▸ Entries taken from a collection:
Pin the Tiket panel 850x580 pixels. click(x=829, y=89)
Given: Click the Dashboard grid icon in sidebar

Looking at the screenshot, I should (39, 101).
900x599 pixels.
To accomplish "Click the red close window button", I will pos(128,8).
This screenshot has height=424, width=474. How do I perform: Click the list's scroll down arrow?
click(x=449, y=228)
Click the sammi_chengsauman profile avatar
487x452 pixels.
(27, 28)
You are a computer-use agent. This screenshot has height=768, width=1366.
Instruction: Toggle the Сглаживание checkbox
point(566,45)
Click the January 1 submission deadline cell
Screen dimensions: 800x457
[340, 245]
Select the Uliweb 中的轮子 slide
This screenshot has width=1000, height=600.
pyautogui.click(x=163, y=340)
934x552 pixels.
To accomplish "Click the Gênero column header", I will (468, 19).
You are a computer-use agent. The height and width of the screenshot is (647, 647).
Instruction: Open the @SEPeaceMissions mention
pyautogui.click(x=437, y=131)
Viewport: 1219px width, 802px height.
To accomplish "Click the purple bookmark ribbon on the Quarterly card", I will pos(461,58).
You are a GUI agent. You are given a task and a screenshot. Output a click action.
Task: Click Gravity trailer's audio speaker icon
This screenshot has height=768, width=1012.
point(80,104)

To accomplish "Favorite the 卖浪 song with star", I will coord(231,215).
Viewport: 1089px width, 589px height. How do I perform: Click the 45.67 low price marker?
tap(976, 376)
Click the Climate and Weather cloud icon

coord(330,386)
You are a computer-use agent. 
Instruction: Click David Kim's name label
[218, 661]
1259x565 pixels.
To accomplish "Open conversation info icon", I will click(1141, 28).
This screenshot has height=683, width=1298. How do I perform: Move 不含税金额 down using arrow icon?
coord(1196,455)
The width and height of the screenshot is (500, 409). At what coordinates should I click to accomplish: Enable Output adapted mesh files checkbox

▸ To do: Go through the entries and return each line where the word "Output" appears.

▸ Response area:
You are a GUI agent. You are given a task and a screenshot. Output a click action.
The width and height of the screenshot is (500, 409). At what coordinates should I click to accomplish: Enable Output adapted mesh files checkbox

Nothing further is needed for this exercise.